Dataset:
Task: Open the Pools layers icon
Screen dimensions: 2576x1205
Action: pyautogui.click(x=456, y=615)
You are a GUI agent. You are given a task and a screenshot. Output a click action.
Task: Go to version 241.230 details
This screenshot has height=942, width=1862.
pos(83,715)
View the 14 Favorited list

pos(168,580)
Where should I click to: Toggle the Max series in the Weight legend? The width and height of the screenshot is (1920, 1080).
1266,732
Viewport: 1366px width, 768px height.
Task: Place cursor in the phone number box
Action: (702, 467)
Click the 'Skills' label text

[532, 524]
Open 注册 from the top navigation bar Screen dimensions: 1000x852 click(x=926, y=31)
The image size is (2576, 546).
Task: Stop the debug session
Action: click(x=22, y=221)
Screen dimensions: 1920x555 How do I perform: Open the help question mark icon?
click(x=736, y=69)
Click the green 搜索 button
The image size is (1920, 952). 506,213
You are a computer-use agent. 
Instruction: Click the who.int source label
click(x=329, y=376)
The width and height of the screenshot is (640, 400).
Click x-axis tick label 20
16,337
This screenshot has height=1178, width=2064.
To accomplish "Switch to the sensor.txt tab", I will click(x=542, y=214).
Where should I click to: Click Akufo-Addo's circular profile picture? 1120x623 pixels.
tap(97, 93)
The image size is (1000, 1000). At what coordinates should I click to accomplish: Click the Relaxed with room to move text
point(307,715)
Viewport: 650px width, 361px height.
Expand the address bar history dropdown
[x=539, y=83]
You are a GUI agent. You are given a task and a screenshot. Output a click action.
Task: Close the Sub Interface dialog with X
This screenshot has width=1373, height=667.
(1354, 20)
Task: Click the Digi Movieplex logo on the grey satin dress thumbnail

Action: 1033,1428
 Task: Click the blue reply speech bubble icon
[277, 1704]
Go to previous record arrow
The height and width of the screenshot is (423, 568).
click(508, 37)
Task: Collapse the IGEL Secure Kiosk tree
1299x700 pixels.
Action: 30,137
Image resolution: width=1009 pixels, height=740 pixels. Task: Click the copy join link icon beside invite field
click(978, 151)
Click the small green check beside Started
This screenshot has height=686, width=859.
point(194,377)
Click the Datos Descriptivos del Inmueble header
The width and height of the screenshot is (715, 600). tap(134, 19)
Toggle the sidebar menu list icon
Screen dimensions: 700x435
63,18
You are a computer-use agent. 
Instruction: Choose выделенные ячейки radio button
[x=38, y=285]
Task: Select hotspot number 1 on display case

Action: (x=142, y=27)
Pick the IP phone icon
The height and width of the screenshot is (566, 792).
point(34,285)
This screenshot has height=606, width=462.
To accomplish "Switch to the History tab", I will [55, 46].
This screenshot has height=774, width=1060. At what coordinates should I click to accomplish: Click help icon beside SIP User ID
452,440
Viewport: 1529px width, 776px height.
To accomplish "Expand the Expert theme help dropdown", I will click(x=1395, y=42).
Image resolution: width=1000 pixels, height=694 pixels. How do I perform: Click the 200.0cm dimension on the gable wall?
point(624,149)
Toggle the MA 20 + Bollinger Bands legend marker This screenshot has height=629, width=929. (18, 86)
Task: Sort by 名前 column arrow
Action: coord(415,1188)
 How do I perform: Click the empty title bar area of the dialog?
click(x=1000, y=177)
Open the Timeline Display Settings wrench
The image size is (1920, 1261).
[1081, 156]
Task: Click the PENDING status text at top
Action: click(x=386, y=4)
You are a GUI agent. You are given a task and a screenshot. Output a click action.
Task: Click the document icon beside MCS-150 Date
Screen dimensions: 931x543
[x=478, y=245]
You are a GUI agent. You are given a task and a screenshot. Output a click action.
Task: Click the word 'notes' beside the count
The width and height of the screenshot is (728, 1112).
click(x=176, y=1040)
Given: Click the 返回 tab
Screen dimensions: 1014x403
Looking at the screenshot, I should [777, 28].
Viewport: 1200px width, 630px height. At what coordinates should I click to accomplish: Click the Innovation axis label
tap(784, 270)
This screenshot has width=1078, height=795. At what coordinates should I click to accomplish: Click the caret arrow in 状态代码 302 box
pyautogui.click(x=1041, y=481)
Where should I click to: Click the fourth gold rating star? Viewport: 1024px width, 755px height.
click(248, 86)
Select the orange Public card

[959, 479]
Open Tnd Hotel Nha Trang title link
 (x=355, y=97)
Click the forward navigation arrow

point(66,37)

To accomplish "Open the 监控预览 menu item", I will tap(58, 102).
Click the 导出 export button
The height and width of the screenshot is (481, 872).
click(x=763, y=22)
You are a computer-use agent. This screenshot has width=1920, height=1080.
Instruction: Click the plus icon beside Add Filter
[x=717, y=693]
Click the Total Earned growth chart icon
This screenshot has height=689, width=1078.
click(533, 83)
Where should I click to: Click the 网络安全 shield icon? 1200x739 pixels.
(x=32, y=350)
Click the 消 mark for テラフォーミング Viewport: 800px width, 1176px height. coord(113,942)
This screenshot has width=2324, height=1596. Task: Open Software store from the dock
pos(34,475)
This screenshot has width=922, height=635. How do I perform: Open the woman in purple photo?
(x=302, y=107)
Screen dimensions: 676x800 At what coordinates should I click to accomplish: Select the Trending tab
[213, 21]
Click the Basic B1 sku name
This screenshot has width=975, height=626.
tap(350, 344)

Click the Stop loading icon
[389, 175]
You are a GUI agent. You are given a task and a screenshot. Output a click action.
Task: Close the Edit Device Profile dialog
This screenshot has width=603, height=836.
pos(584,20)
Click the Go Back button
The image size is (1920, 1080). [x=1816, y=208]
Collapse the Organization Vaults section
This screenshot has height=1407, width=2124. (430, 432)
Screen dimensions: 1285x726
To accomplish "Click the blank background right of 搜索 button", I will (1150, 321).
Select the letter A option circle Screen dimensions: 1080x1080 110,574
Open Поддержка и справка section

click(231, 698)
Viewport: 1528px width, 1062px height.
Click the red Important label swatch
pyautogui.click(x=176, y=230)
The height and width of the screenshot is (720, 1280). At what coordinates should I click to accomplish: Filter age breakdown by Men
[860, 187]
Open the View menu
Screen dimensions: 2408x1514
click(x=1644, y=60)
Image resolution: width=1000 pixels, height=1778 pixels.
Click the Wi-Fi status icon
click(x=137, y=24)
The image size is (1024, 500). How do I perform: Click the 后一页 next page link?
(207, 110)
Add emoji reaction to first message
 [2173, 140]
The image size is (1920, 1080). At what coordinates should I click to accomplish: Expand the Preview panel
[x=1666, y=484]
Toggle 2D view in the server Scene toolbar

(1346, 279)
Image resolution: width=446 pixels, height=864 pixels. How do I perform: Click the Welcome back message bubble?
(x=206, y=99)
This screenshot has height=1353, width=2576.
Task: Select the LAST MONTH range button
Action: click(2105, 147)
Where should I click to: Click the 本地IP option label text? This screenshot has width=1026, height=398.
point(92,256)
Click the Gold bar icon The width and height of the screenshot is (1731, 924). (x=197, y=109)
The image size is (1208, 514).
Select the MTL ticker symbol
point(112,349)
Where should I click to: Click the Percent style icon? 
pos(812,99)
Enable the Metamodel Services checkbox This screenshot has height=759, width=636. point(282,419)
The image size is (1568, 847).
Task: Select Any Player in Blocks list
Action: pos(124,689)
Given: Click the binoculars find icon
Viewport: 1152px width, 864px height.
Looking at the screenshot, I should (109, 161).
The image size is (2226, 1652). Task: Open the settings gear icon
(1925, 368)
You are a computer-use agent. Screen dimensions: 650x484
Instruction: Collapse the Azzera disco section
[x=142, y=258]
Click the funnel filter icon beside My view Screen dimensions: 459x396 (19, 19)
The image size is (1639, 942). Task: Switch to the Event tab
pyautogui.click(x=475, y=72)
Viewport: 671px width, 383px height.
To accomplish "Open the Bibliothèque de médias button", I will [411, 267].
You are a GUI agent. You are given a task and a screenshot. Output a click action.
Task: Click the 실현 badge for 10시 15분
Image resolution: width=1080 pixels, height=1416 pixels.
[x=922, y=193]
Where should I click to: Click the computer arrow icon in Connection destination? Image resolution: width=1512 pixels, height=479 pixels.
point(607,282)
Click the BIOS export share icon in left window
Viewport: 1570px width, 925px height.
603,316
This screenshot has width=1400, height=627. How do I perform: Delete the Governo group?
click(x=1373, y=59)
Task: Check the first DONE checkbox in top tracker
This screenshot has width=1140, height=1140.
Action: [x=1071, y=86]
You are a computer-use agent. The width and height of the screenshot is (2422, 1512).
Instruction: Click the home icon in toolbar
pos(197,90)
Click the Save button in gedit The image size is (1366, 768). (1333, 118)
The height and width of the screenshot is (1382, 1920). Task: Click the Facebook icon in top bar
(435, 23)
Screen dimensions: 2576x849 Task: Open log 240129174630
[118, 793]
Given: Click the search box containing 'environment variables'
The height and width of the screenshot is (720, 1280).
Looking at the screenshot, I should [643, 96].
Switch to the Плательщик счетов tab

Exercise:
How many lines in the records above contain the word "navigation"? Reply with the number alone.

Final answer:
2